23 novembro 2017

Os Donos do Poder | Capítulo V


Compreender a história do Brasil é um dos maiores desafios que os cidadãos têm que enfrentar para identificar os caminhos trilhados para a constituição do País enquanto nação. Ao mesmo tempo, esta visita ao passado revela possibilidades para a abertura de novos trajetos que levarão à solução de questões contemporâneas, mas não necessariamente inéditas.

No Capítulo V de Os Donos do Poder -  Formação do Patronado Brasileiro, intitulado Obra de Centralização Colonial, Raymundo Faoro apresenta as causas da criação do governo-geral; a consequente organização dos municípios e a centralização política e administrativa; e como os colonos e os caudilhos empreenderam à conquista do sertão.

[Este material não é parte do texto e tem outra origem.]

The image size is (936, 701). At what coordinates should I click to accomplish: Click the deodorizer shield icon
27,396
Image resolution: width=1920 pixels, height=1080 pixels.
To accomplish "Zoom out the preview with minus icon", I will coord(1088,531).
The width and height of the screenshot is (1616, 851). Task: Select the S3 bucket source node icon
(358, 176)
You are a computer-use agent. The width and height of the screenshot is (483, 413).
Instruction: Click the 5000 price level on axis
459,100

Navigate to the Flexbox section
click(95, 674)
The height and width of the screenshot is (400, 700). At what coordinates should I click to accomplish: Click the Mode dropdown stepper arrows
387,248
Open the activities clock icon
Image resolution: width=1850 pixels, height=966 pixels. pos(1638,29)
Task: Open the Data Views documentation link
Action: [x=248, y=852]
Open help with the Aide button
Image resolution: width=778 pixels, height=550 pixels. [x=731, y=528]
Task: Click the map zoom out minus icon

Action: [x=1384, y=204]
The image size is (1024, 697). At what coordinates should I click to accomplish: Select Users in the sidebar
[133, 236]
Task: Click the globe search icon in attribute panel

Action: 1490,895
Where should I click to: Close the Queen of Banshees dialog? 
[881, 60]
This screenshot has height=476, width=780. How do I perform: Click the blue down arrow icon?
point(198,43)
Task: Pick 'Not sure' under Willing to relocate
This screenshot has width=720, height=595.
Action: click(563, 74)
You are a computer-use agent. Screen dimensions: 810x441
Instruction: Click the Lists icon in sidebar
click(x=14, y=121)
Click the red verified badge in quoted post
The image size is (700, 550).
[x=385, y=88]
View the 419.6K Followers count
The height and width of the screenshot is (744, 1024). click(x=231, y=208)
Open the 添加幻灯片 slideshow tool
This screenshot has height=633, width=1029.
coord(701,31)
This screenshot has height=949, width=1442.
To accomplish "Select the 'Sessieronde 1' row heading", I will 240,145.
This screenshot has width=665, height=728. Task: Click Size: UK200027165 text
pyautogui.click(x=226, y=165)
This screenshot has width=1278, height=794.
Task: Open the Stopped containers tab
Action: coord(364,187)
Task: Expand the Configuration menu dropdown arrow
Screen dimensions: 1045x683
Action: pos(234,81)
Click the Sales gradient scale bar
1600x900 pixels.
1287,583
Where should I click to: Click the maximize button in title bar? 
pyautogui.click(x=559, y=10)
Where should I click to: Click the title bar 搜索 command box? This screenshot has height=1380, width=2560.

Alias, segundo Faoro, a conquista do sertão brasileiro representa a verdadeira história do Brasil, tendo em vista o fato de a estrutura montada pela metrópole no litoral ter tido como objetivo a posse da terra, a exploração dos insumos destinados para Portugal e a Europa, assim como o pagamento dos tributos.

A interiorização visava, além da expansão do território brasileiro, num processo de questionamento nem sempre transparente e legal, de questionar o Tratado de Tordesilhas, dominar o índio e buscar as minas.

Entre o mar e o sertão, entre o mar e a serra, entre o mar e o indígena havia um mundo novo. Este será o capítulo original da história brasileira, o cenário de outra epopeia, sem a projeção política da outra, ornamentada pelos deuses latinos e pelas letras da Renascença.

O que Raymundo Faoro mostra ao leitor é que a construção da nação brasileira se deu, verdadeiramente, via interiorização do povoamento, ainda no período colonial. Porém, destaca o autor, que por mais que parecesse que as ações dos bandeirantes – oficialmente ligados à Coroa ou não – aconteciam sob a proteção de Portugal e não à revelia. Mas esta realidade só se perpetuou enquanto foi vantajoso à realeza.

A necessidade de controle da produção nas minas, levou Portugal a mudar de tática e a reprimir ações e reações contrárias aos seus interesses. Assim, o braço militar, formado e armado com o aval e pela metrópole perdeu apoio depois de ter sido responsável por, entre outras coisas, a viabilizar a integração no Norte ao Sul do Brasil, via rio São Francisco, que seria a espinha dorsal da unidade brasileira.

Segundo Faoro, o São Francisco é o laço cósmico que uniu os bandeirantes do Sul e os do Nordeste. A respeito desta união, o autor explica que pelo Sul,

por aí se esprairá em todas as direções do tedas as direções do território, o movimento de expansão interior, fixando perfil de uma nova camada social, os conquistadores, dos quais os bandeirantes darão a face paulista de uma direção social que atravessava três séculos de história.

A ação violenta e opressora do conquistador representa a face do proprietário de terra brasileiro que marcou a história nacional e ainda persiste.

A herança do conquistador – o “coronel” e o capanga, o fazendeiro e o sertanejo, o latifundiário e o matuto, o estancieiro e o peão -  permanecerá, estável, conservadora, na vida brasileira, não raro atrasando e retardando a onda modernizadora, mais modernizadora do que civilizadora, projetada do Atlântico.

O processo de centralização política e administrativa implementado por Portugal, que queria súditos e não senhores de terra, soldados e caudilhos, fez com que a colônia se adequasse a uma estrutura que não atendida às suas necessidades, mas sim às da metrópole, por meio da troca: obediência por títulos e favores pessoais.

A conquista dos sertões, a descoberta das minas sugerira uma política de transação, agora revogada e anulada, não raro a ferro e fogo. Nenhuma comunicação, nenhum contato, nenhuma onda vitalizadora flui entre o governo e as populações: a ordem se traduz na obediência passiva ou no silêncio. Não admira que, duzentos anos depois, as liberdades públicas só existam para divertimento de letrados, agarrados aos sonhos que o litoral traz de outros mundos. (...) O Estado não é sentido como o protetor dos interesses da população, o defensor das atividades dos particulares. Ele será, unicamente, monstro sem alma, o titular da violência, o impiedoso cobrador de impostos, o recrutador de homens para empresas com as quais ninguém se sentirá solidário. Ninguém com ele colaborará — salvo os buscadores de benefícios escusos e de cargos públicos, infamados como adesistas a uma potência estrangeira.

Não é por acaso que esta realidade ainda é a mesma que tentamos modificar neste século XXI. Leitura que segue!